2014年3月1日土曜日

柴田がミドル級王座統一、中川を判定で下す

 OPBF東洋太平洋・日本ミドル級タイトル統一戦が1日、後楽園ホールで行われ、OPBF王者の柴田明雄(32=ワタナベ)が日本王者の中川大資(36=帝拳)を3-0判定で下してベルトを統一した。スコアは115-113、116-113、117-111。柴田はOPBFタイトルの初防衛に成功。中川は初防衛に失敗した。

柴田がミドル級王座統一(ボクシングニュース)

柴田は足を動かしながらパンチをヒットさせた

 両者は1年9ヵ月前、日本S・ウェルター級タイトルマッチで対戦し、挑戦者の柴田が王者の中川を3-0判定で下して勝利。今回は再戦であると同時に、柴田にとっては昨年8月、村田諒太(三迫)に2回TKOで敗れて以来の再起戦となった。

 試合は柴田が先制。距離を保ちながら中川の左の引き際を狙って右ストレートをクリーンヒット。柴田は3回から持ち味のフットワークを機能させ、ジャブと右ストレートで中盤まで試合を優位に進めた。8回を終わってのスコアは78-74が2者、77-76が1者でいずれも柴田を支持した。

 あとのない中川は9回に出た。右ストレート、ボディ攻撃で柴田に襲い掛かると、柴田の動きがたちまち鈍る。

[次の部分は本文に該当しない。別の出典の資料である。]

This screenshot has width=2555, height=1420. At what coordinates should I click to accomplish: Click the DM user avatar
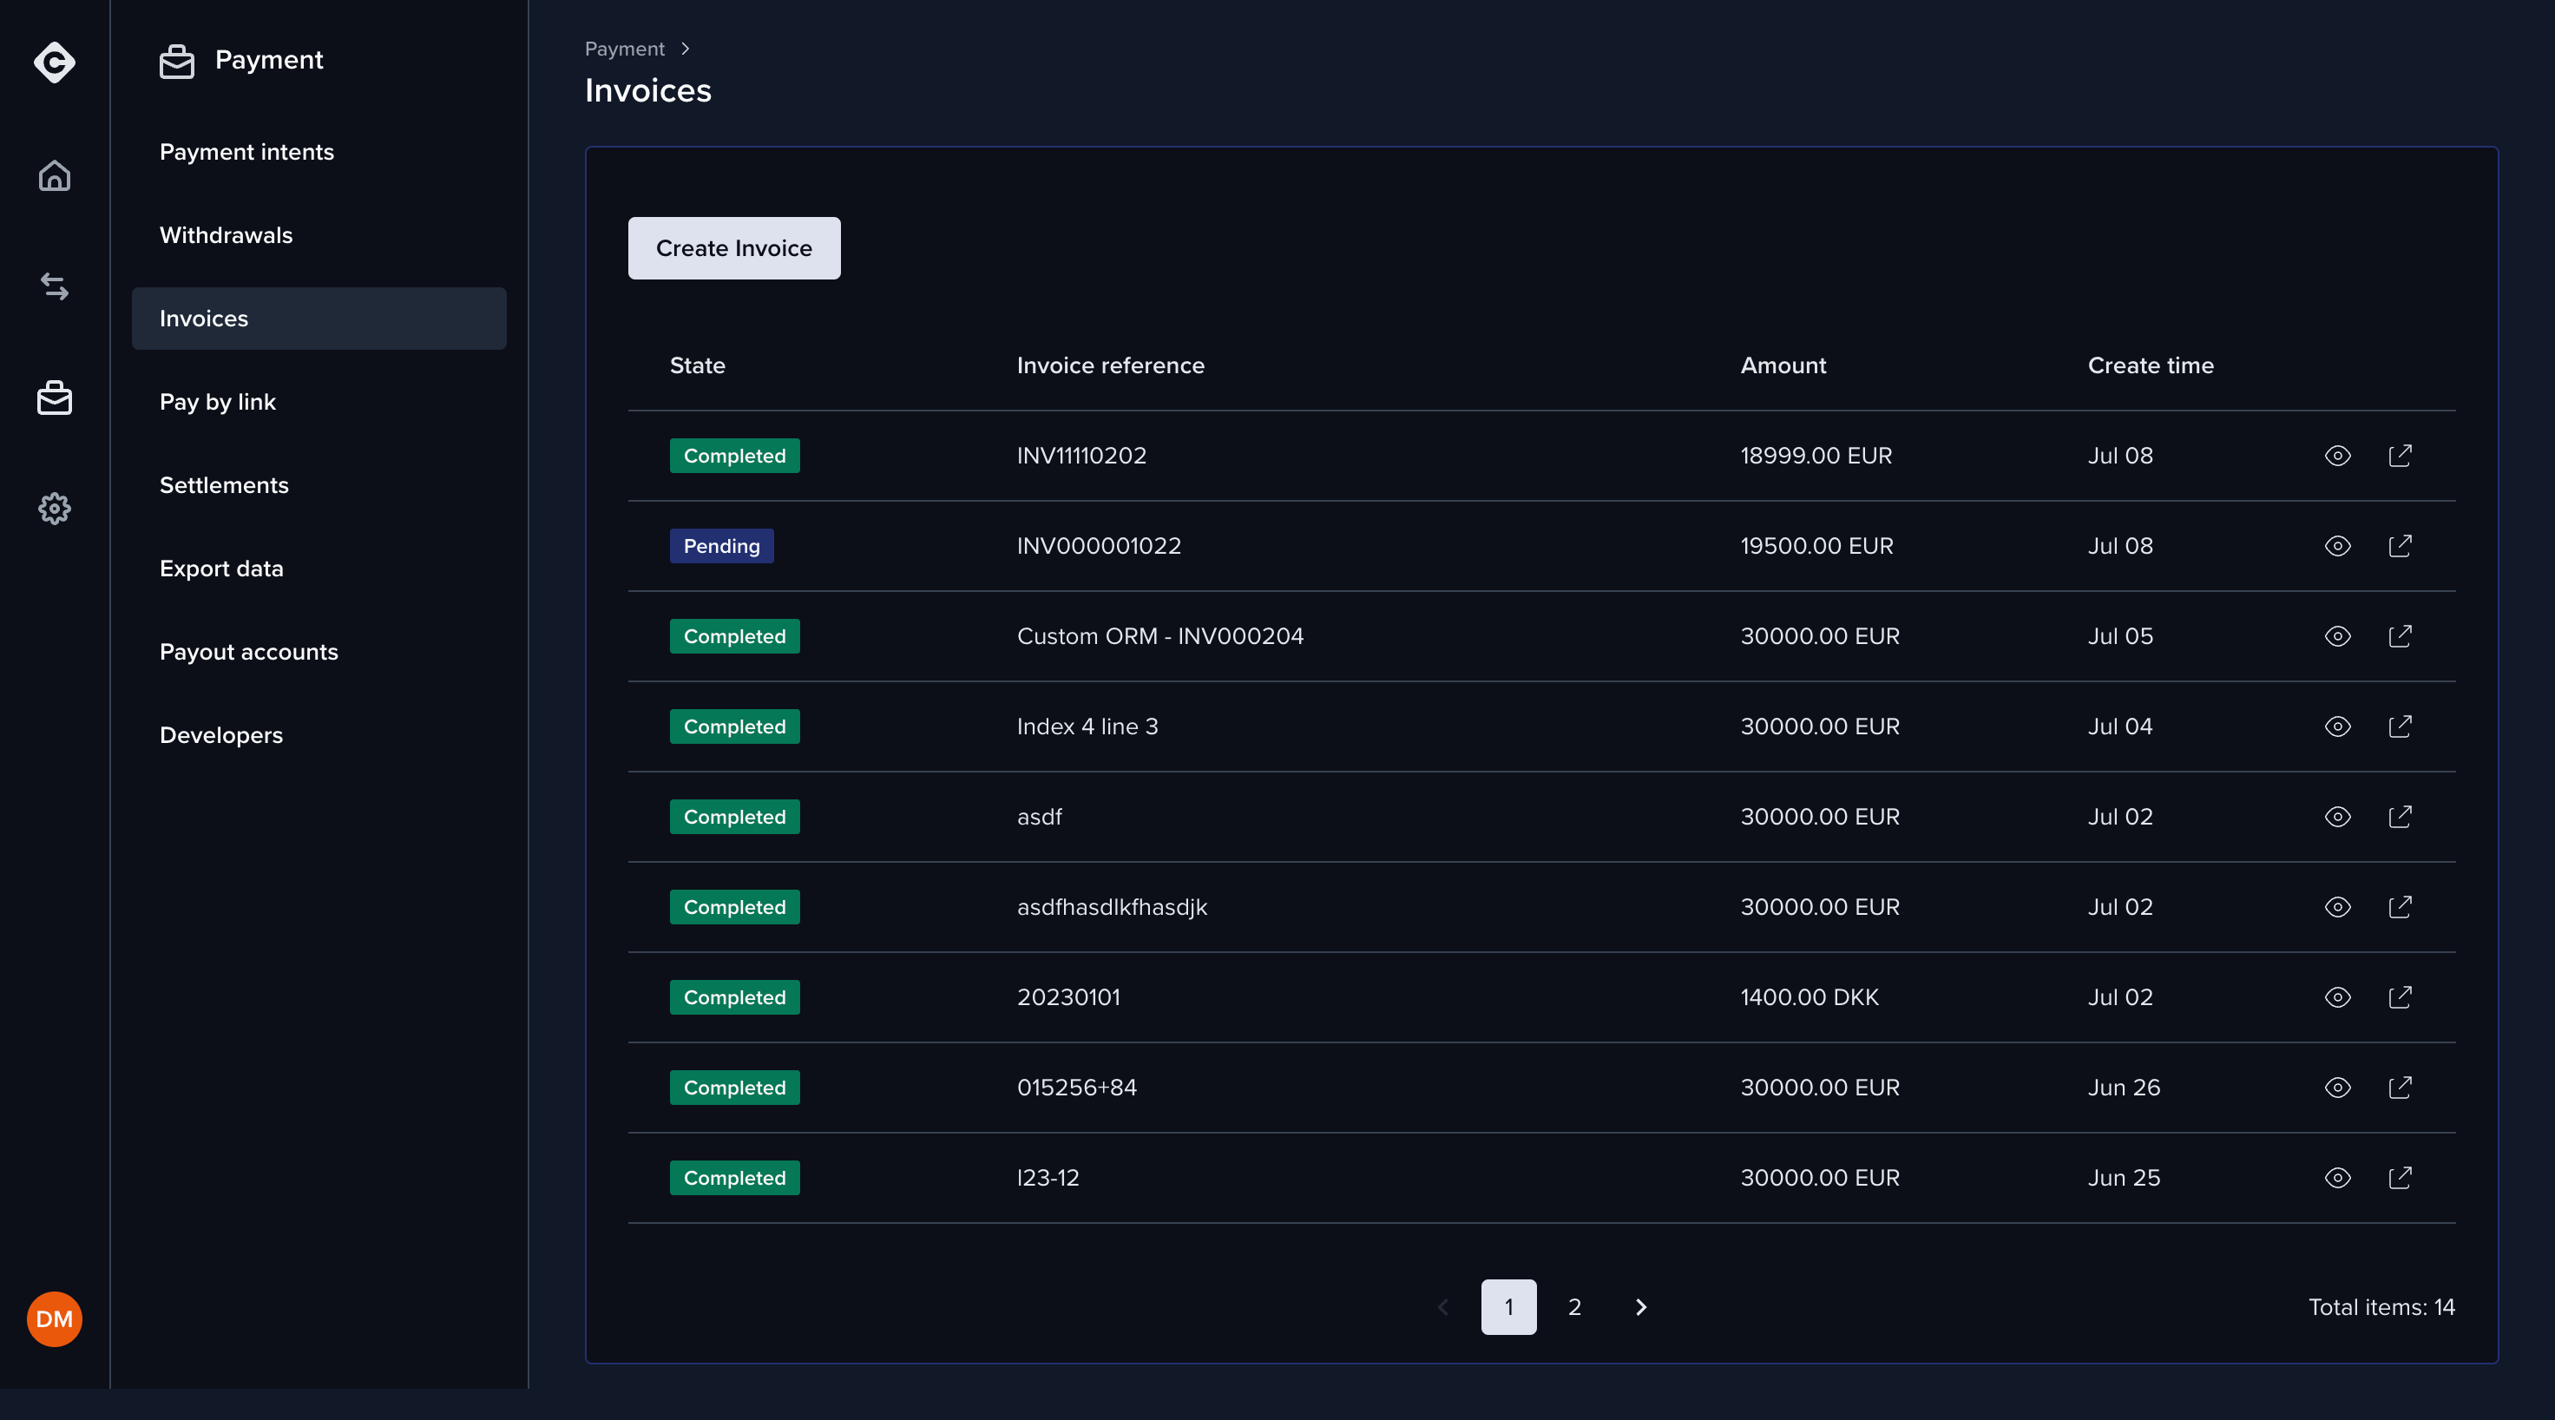tap(54, 1319)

打ち合いに巻き込まれた柴田はこのピンチを何とかしのぐと、10回からは再びアウトボクシングを機能させ、粘る中川を振り切った。

好調の西田は淵上も下す

◇ミドル級挑戦者決定戦8回戦
西田光(川崎新田)[3-0(77-76、77-75、78-75)]淵上誠(八王子中屋)
 元OPBF王者で日本4位の淵上は昨年5月、柴田にタイトルを奪われて以来となる再起戦。上り調子の日本5位西田が頭を振りながら前に出て、サウスポーの淵上が迎え撃つ展開。序盤は西田のプレスがよく効き、右ストレートやボディブローをあてた。中盤は淵上が横に動きながら軽打をヒットさせたが、終始プレッシャーをかけ続けた西田に軍配が上がった。

◇132P8回戦
尾川堅一(帝拳)[2回1分0秒]ヨン・アーメッド(インドネシア)
 強打の尾川に対し、アーメッドは足を使ってディフェンス一辺倒。それでも2回、尾川は右を打ち下ろして1発で試合を終わらせた。

◇L・フライ級8回戦
小野心(ワタナベ)[負傷判定5回1分32秒3-0(50-45×3)]須田拓弥(沼田)
 3団体で世界ランク入りしている小野と3年ぶりに復活した元ランカー須田の一戦。サウスポー小野がアウトボクシングを展開し、左ストレートをコンスタントにあてた。須田が右目上部に負った3回の傷が原因で試合はストップ。